───── INPUT RECORDS
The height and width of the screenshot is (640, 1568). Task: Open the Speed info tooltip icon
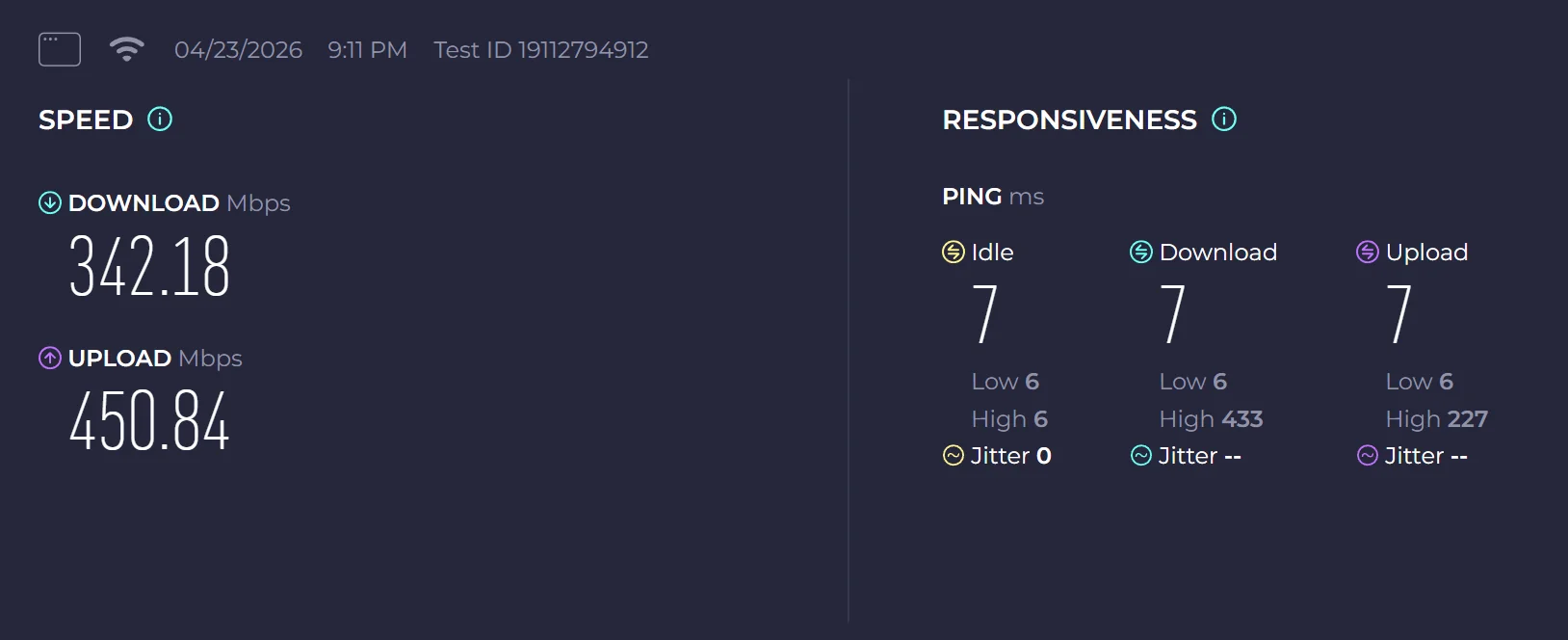tap(160, 120)
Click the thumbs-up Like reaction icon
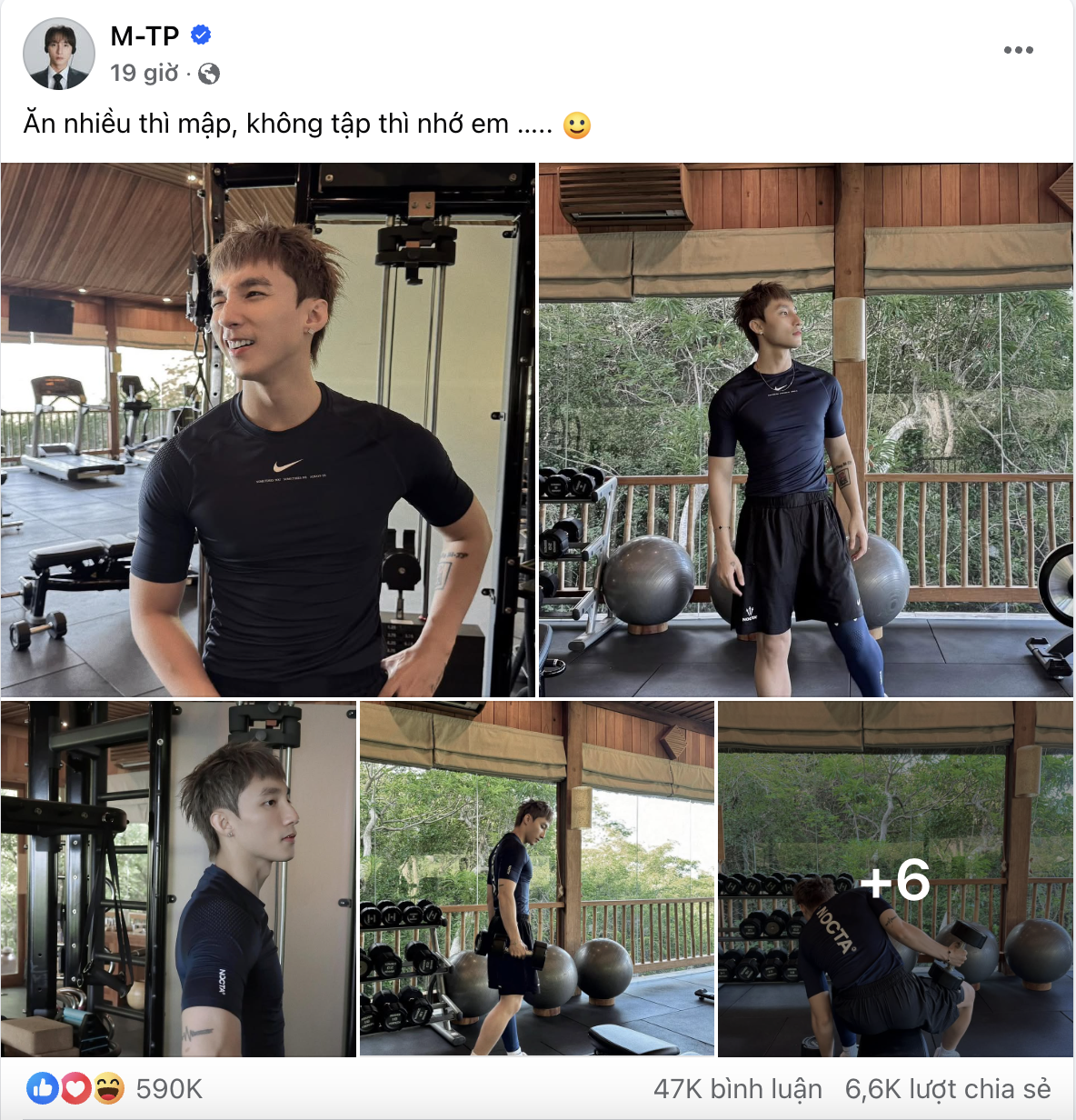Image resolution: width=1076 pixels, height=1120 pixels. (44, 1087)
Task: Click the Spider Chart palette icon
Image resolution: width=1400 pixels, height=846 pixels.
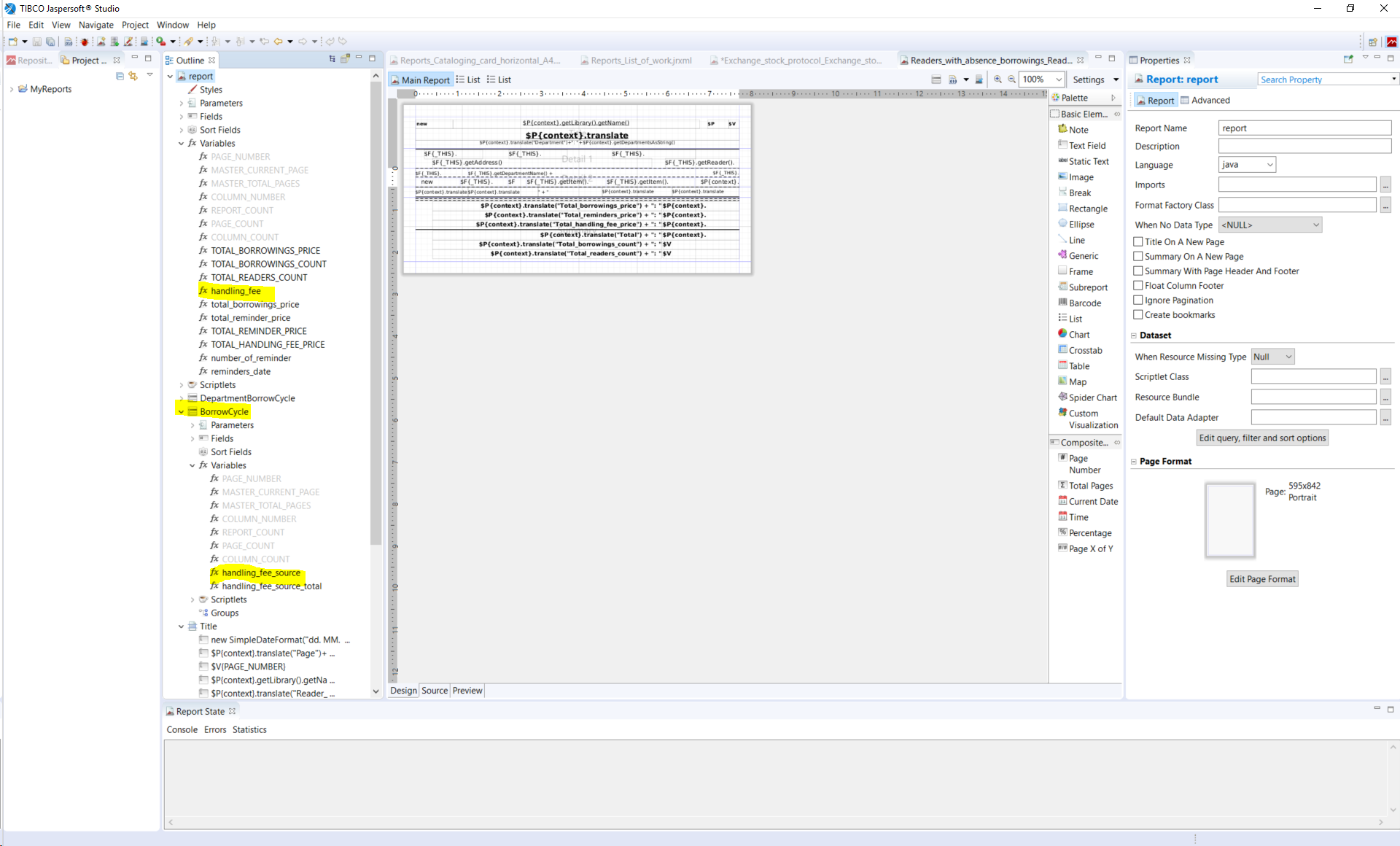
──────────
**SET EXERCISE**: Rewrite these lines, swapping every "icon" for "button" and keeping everything else the same. Leave out the pictures.

**OUTPUT FOR THIS TASK**:
The height and width of the screenshot is (640, 1568). Task: Open the Speed info tooltip button
tap(160, 120)
Click the thumbs-up Like reaction button
Image resolution: width=1076 pixels, height=1120 pixels. (44, 1087)
Task: Click the Spider Chart palette button
Image resolution: width=1400 pixels, height=846 pixels.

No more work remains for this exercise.